Collision Analysis for Medical Physicians

This past year the entire physician staff of Shaw Chiropractic completed a 40 hour program in collision analysis. The program was offered by Texas A&M University: Engineering Extension in cooperation with the Physicians Academy of Physical and Manual Medicine. The program was geared towards expanding the physicians role and understanding when treating patients involved in motor vehicle collisions. I’m proud to announce that each of our physicians have successfully passed the course examination and have been issued their certificates from Texas A&M.
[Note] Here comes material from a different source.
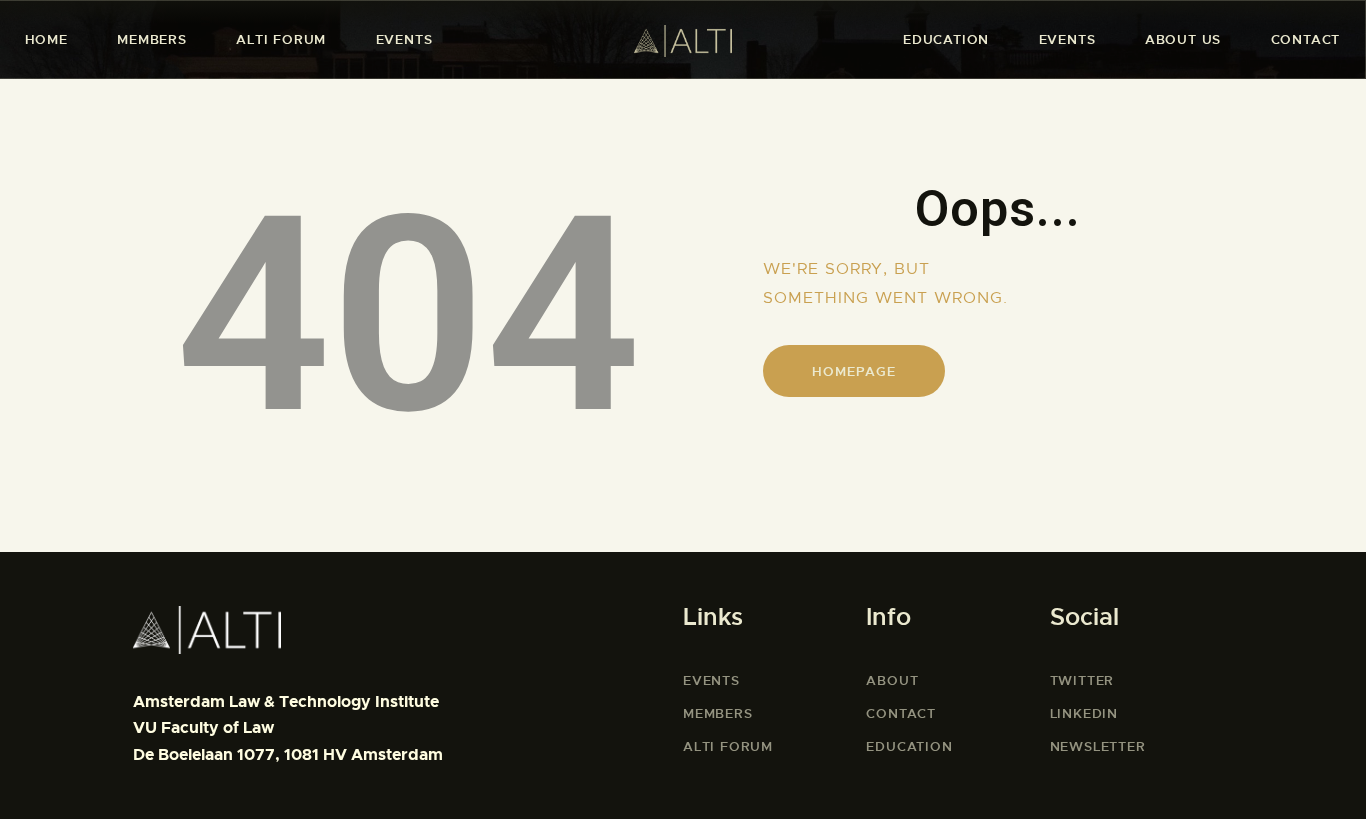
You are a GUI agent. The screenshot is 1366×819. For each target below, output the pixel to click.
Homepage (853, 371)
You may ask what a certificate in collision analysis means to you and the treating physician. Lets start by looking at the term collision analysis. As of February 1999 the US Department of Transportation has recommended that the term "accident reconstruction" be replaced by the term "collision analysis". It was the DOT’s opinion that it more accurately defines what it is done when investigating motor vehicle collisions. The word "accident" has synonyms like coincidence, fluke and misfortune which would not be completely accurate in describing the collision event. On the other hand, synonyms such as hit, impact, crackup, crash and wreck are used for collision. Obviously, the term collision is most appropriate to describe what it is that is being assessed. Now lets look at the word reconstruction vs. Analysis. Reconstruction of a collision while important is nothing more than piecing together the facts available and applying some formulas. The integration of the reconstruction data into a opinion and theory is more appropriately termed an analysis. Using this logic one could appreciate why the DOT has opined that collision analysis is the proper terminology to be used when doing what was previously called accident reconstruction.

Back to how this affects you, your clients and your doctors. Since collision analysis is more a broad description it would make sense that the collision analyst have a broader or more diverse level of expertise from which to draw opinion. An accident reconstructionist does not have any medical or biomechanics training and therefore cannot properly discuss the effects of the collision on your client. Even if the expert is also a biomechanist they do not have the training in pathology and diagnosis to discuss tissue repair issues and the effects of structural and systemic diseases which may come into play with real world case management. The only specialist who can integrate these factors is a physician who has post graduate training in biomechanics and collision analysis. This is where the chiropractic physicians at Shaw Chiropractic can most assist you and your clients in motor vehicle collision injuries.